## [SU TAREA]
Prosiga el relato sobre el cine Achával y sus funciones en continuado a partir de su última oración.

## [FRAGMENTO DEL TEXTO]

Y más aún que las salas de Haedo, Ramos Mejía y Liniers. Incluso que el Cine Sele, en Camino de Cintura. Con la de Ituzaingó no sabría decir porque no llegué a conocerla. Y la de Casanova, desde que tengo memoria, siempre había sido porno.
Al Achával llegaban las copias después de haber estado exhibiéndose en calidad de estreno, primero, en Capital y, después, en el Ocean o en el Morón. Venían bastante baqueteadas. Se veían impurezas más allá de las marcas de cigarrillo y el desgaste de los colores, tanto en el fílmico como en la lente del proyector, que año tras año iba siendo más opaco, oscuro. Incluso había errores de sincro entre imagen y sonido. Mientras tanto, el encargado de la programación hacía lo que podía o directamente se cagaba de risa al empardar la infantil Pie Grande y los Henderson con Top Gun; Dos veces en la vida -un dramón con Gene Hackman sobre una infidelidad que termina con un matrimonio- junto a la primera Desaparecido en acción de Chuck Norris; o Héroes (el documental inglés sobre el mundial de México con LA canción de Valeria Lynch) y En busca de la ciudad perdida (la segunda con Richard Chamberlain haciendo de Alan Quatermain). Pero la vez que superó todas las expectativas fue cuando puso en continuado Las aventuras de Chatrán junto a Cyborg, con Jean Claude Van-Damme. Coincidimos una vez más con los del Chacabuco y el Dorrego, que hicieron una tregua y la sostuvieron para ver si el gato –Chatrán, por eso aún hoy en el Conurbano se dice despectivamente “Chatrán” para no repetir “gato”- y el perrito, juntos en una caja que apenas flotaba, se salvaban del río y de la catarata. Les contaba que hicieron un alto al fuego, pero en el clímax de la de Jean Claude no se aguantaron más y se fueron otra vez a las manos. Nunca supe cómo termina Cyborg.
Eso sí: a veces el encargado de la programación se mandaba un Alcoyana-Alcoyana y ahí quedabas extasiado viendo Hellraiser seguido de La serpiente y el arco iris, o Infierno Rojo con Arnold para que después llegara Sylvester en Rambo III. Las de Stallone se convirtieron en nuestro género favorito. Y, como si fuera ir a la cancha, empezamos a seguirlo en cines mejores. En cines lejos de casa. A los mismos cines a los que ibas con una piba con la que salías. Porque para ratearse estaba el Achával, en donde terminé aprendiendo muchas cosas narrativas por faltar a la escuela.

## [FILAS DE DATOS]
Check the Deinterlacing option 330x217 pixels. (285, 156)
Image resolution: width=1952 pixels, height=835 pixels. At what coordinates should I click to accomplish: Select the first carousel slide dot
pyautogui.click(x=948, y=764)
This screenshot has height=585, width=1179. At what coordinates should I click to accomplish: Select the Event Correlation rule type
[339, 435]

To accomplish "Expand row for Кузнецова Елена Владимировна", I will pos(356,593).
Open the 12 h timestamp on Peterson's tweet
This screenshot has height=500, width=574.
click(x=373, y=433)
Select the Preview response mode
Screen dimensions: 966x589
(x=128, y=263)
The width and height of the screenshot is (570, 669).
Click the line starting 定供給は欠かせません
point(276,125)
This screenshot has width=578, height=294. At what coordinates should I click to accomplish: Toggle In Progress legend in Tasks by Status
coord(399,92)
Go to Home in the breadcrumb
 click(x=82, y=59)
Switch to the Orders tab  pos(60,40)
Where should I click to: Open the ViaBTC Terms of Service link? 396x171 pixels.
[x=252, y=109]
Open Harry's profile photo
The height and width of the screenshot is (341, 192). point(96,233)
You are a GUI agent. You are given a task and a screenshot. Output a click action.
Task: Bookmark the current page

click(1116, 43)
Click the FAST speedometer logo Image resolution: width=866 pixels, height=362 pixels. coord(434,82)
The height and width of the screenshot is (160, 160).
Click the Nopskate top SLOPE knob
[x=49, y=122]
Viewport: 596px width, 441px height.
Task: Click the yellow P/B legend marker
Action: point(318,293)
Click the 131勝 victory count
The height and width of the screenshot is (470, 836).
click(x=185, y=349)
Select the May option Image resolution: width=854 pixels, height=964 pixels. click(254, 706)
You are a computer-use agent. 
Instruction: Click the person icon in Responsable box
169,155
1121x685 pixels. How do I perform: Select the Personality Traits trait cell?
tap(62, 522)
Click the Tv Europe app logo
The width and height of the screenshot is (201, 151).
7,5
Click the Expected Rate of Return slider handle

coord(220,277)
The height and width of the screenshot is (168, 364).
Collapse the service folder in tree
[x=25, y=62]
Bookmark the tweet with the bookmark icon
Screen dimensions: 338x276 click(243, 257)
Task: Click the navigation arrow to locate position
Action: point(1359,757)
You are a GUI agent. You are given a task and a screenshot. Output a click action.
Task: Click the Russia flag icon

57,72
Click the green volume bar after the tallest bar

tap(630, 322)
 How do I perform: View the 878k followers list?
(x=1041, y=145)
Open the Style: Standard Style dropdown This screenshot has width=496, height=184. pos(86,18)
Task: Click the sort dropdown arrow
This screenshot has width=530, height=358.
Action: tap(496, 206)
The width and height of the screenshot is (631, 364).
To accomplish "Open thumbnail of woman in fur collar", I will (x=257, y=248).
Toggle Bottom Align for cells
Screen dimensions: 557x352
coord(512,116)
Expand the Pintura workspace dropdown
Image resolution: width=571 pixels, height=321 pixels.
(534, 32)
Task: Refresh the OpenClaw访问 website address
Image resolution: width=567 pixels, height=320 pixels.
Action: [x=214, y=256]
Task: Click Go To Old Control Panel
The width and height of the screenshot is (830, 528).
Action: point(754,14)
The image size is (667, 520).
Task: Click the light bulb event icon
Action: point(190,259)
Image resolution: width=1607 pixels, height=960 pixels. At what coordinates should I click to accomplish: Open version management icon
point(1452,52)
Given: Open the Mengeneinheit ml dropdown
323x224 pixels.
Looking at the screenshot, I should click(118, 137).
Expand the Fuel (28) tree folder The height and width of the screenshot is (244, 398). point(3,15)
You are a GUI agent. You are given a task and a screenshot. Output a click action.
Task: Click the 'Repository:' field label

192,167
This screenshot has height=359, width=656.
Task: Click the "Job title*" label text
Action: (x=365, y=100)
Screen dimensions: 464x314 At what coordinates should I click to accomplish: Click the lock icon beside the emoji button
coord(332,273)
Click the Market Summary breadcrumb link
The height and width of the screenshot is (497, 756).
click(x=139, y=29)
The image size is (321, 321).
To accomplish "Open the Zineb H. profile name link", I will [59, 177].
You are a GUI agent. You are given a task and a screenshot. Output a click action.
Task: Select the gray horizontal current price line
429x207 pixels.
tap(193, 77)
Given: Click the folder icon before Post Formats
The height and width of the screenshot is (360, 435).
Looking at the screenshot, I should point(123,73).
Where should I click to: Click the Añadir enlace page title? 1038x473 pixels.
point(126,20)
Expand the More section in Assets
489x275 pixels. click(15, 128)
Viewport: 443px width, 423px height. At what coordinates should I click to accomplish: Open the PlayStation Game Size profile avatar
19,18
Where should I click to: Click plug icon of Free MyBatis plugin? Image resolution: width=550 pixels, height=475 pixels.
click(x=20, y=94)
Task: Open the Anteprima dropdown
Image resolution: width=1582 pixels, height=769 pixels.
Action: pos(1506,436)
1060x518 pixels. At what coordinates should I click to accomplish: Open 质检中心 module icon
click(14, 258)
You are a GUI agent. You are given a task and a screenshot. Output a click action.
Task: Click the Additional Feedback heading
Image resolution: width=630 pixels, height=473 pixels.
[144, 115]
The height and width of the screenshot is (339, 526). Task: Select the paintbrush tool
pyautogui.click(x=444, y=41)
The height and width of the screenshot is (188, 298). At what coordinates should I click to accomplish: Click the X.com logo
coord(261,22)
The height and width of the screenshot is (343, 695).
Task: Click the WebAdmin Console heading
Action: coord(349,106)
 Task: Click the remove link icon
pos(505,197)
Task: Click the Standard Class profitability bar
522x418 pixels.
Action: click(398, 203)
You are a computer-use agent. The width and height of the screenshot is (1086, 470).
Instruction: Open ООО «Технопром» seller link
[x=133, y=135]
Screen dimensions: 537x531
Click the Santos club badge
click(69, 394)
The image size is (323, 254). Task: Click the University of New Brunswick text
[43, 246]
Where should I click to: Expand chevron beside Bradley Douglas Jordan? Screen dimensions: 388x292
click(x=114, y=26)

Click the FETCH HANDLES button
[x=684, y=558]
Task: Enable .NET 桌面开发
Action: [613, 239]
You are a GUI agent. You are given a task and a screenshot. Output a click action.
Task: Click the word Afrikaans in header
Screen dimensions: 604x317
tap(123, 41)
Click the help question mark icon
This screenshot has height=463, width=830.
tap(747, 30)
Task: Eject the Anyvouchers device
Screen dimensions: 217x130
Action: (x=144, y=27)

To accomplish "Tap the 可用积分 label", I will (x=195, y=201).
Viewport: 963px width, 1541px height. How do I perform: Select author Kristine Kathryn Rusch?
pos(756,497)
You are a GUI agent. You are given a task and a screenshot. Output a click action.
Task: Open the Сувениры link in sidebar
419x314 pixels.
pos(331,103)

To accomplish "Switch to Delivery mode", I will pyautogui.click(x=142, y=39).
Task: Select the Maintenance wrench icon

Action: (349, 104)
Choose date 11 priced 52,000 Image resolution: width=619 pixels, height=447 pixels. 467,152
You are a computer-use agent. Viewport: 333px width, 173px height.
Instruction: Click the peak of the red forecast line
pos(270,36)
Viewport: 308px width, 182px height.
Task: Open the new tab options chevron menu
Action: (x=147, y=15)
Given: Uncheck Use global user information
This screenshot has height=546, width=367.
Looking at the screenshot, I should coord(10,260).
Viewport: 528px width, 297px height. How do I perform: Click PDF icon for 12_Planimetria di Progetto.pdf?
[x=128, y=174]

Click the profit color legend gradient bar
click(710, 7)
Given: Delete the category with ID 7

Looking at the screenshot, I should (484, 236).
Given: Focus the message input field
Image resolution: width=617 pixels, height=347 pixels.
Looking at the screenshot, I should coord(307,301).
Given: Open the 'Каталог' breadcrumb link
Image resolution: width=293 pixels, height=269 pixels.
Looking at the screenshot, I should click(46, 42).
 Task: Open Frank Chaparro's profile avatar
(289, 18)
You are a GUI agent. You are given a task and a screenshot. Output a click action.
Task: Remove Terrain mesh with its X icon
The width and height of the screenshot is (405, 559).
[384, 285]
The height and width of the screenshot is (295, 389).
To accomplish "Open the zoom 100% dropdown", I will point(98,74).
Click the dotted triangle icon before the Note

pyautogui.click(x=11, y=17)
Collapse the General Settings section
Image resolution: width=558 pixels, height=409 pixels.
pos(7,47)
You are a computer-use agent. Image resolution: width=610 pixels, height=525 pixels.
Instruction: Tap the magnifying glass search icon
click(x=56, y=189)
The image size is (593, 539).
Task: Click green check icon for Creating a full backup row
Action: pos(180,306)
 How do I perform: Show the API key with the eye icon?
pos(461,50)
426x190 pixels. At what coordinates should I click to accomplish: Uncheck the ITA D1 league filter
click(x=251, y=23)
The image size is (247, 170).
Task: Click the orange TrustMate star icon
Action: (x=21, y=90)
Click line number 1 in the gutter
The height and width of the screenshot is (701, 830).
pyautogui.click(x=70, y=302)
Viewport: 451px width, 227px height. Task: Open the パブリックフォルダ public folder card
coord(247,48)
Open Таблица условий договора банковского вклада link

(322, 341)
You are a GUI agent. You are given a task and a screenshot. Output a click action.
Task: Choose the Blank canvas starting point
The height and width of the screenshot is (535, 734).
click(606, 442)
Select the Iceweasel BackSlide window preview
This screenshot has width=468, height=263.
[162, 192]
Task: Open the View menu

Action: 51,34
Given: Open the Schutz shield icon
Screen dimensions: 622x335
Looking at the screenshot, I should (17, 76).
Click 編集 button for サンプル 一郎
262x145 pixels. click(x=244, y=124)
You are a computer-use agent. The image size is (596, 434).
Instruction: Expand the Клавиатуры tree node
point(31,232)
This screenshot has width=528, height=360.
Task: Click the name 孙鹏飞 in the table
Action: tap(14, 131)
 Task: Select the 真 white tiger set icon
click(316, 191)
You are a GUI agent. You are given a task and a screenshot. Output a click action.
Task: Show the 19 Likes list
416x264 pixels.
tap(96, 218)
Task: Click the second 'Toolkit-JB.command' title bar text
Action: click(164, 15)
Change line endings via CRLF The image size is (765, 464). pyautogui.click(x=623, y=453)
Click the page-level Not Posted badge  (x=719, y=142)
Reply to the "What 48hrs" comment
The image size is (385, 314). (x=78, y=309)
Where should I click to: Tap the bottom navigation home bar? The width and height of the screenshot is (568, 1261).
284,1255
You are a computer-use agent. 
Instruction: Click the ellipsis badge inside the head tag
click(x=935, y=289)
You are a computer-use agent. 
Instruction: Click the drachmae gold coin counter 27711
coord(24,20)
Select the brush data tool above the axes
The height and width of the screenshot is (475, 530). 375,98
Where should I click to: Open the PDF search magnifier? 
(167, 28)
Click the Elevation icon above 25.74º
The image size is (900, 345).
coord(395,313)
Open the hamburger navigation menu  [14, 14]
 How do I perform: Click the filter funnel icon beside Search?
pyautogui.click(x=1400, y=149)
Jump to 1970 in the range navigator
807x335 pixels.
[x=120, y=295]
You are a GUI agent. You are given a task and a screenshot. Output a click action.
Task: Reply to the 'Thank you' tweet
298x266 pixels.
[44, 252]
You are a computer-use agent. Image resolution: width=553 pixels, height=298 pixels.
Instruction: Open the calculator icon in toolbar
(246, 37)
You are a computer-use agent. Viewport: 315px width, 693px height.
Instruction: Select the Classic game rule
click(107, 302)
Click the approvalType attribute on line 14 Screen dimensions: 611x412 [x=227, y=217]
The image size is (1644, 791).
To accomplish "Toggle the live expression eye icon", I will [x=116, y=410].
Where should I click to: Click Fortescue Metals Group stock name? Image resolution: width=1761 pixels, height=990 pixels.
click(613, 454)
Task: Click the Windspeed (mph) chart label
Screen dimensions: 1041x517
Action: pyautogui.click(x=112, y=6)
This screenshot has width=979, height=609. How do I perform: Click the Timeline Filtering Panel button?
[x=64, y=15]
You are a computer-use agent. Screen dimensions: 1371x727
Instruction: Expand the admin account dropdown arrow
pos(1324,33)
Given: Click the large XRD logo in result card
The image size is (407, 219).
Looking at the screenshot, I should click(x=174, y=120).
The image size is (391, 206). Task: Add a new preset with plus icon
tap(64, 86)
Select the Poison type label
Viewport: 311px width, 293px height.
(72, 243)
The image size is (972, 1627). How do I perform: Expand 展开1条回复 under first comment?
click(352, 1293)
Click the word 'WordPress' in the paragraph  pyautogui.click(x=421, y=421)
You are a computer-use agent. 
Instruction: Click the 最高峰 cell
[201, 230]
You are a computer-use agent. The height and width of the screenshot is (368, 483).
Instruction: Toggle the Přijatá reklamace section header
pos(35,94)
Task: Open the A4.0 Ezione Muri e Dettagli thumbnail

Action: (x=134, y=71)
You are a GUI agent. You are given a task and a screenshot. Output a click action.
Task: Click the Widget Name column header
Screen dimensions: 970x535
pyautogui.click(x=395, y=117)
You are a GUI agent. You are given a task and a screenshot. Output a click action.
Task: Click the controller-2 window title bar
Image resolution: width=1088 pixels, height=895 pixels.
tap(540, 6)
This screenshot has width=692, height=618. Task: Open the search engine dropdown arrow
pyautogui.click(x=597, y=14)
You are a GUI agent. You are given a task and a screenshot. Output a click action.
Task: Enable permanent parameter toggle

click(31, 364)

## [RESPUESTA AL EJERCICIO]
En un momento, los cines Ocean y Morón también empezaron a pasar dos películas. El de Haedo y los de Ramos habían cerrado un par de años antes cuando cayó el gobierno de Alfonsín durante la hiperinflación. El cine Sele pasó de Mingo y Aníbal en la mansión embrujada a Susurros entre cachetes para finalmente convertirse en lo que fue una fija con muchísimas salas en el país: un templo evangelista.
El Ocean cerró primero. Las últimas dos películas que vi ahí fueron Reto a muerte, de Steven Spielberg –la del camión que ya la habían pasado infinidad de veces en la tele- junto a El Padrino III, que veía por segunda vez y en cine con un amigo y compañero de la secundaria, Diego Montes. La primera había sido con mi hermano el Freduli. Sí, el Ocean cerró antes y al toque lo hizo el Morón: las últimas dos películas que vi ahí fueron Robin Hood: príncipe de los ladrones y Ghost: la sombra del amor, que también había visto ese verano en cine con mi primera novia. El Nuevo Achával cerró pasando películas de Sandro. Pero lo último que yo vi en mi iglesia fueron Comando Tiburón, con Charlie Sheen, y Depredador 2.
En el Ocean hicieron una galería que en estas tres décadas jamás funcionó. El cine Morón también devino en una galería sumamente exitosa que se comunicó con otra ya existente que atravesaba la cuadra. Y en donde estaba el Nuevo Achával se instaló, hace ya treinta años, el primer local de McDonald’s del centro (de Morón); que aún hoy sigue funcionando abarrotado de gente como lo supo estar la sala de cine durante su época de gloria. Cuando coincidíamos haciéndonos la rata los de la Técnica del Chacabuco, los del Dorrego y yo.
En el nombre del Padre, del Hijo y del Espíritu Santo.
Amén.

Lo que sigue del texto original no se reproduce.